Movies
Here’s everything you need to know about the internet’s favorite characters.
While they all look fairly similar, there’s a wide variety of Minion designs (more on that in a bit). Judging from where they stand compared to the humans on screen, we can assume they’re usually between 2 and 3 feet tall.
According to Minions directors Pierre Coffin and Kyle Balda, “Minionese” is mostly gibberish, but uses a variety of real words from different languages, including English, French, Korean, Italian, Japanese, and more.
In Despicable Me, Coffin, co-director Chris Renaud, and actor Jemaine Clement are credited with providing voices for Tim, Dave, and Jerry respectively. But since then the task of giving these little guys a voice has fallen exclusively on Coffin.

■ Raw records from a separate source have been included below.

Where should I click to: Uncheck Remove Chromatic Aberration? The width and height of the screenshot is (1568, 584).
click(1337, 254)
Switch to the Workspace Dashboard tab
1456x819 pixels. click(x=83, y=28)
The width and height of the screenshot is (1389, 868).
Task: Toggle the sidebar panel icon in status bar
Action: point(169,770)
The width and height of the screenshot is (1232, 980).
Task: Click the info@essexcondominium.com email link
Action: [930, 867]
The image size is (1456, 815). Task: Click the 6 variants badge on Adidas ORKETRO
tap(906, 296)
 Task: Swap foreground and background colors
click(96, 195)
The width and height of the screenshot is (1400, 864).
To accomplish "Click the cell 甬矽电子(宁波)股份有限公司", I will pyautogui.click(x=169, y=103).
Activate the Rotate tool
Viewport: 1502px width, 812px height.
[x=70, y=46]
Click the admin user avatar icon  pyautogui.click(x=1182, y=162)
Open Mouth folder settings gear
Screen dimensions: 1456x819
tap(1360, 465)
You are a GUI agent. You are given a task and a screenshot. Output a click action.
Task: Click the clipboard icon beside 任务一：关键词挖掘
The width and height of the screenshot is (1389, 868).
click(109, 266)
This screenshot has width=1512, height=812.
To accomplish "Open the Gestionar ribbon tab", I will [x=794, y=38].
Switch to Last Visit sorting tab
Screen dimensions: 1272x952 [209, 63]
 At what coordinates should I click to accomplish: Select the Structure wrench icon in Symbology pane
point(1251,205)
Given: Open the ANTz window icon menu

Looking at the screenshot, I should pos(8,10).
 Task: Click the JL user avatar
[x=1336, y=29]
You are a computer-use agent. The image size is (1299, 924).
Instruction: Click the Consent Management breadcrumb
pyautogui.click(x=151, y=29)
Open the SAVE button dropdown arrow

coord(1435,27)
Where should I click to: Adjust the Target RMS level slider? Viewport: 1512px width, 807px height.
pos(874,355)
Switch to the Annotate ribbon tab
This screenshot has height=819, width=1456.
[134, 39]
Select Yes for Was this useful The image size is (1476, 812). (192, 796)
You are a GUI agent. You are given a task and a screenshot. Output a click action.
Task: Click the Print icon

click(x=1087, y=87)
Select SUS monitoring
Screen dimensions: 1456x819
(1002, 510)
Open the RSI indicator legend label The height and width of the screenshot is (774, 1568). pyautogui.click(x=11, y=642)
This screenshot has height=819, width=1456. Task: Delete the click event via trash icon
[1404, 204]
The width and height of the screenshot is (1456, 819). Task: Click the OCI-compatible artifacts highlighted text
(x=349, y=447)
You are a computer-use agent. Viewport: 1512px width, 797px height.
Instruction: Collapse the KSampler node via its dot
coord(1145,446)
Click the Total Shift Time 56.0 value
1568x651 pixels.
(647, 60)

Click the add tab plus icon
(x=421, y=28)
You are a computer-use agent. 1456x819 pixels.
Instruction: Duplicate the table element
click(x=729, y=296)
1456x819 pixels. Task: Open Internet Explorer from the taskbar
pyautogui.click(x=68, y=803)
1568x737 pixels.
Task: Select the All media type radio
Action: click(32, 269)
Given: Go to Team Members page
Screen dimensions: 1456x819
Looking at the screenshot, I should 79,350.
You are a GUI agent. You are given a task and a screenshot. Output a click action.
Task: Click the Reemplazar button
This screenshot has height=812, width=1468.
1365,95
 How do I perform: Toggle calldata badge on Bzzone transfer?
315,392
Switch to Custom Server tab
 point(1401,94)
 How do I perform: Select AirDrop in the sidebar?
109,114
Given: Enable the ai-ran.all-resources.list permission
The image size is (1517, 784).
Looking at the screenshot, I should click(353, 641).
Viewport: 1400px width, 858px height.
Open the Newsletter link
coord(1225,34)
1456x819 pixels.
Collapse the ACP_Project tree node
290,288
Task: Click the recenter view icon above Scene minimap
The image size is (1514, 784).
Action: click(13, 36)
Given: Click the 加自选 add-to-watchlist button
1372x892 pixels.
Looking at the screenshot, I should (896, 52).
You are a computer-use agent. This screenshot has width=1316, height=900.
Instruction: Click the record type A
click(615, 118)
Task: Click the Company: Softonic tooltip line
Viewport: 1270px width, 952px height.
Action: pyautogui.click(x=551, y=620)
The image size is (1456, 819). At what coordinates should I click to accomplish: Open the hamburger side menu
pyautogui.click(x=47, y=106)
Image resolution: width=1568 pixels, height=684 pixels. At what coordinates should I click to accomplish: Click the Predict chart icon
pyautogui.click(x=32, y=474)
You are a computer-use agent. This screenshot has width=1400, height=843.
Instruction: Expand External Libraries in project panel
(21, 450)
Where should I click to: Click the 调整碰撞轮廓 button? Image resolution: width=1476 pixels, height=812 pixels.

Coffin is credited with voicing at least 899 different Minions, and that’s as of Despicable Me 2, whose movie poster depicts 10,400! (Though there’s “only” 48 different Minion designs, according to reporting from Bustle.)
According to Coffin, the original idea for Gru’s minions would have had them as big, “orc-like brutes.” But as the story went on, they get smaller and cuter as a way to encourage the audience to sympathize with Gru.
Vanity Fair reports that Coffin, Renaud, and art director Eric Guillon had a couple of ideas in-between orc and adorable minion, including short humans, robots, and a synthesis of robots and the Minions we know today.
The fifth installment of the Minions/Despicable Me franchise earned $127 million in its opening weekend, surpassing Transformers: Dark of the Moon by over $10 million.
Some theaters have complained that well-dressed teenage movie-goers have become unruly (in Minionese), though we think, at heart, “Gentleminions” is an adorable meme. After all, they grew up on these movies!
Coffin has described the Minions as “the essence of animation.”
“You don’t need words as long as you’ve got a sense of what’s happening ... you get carried by what these characters are expressing through emotion."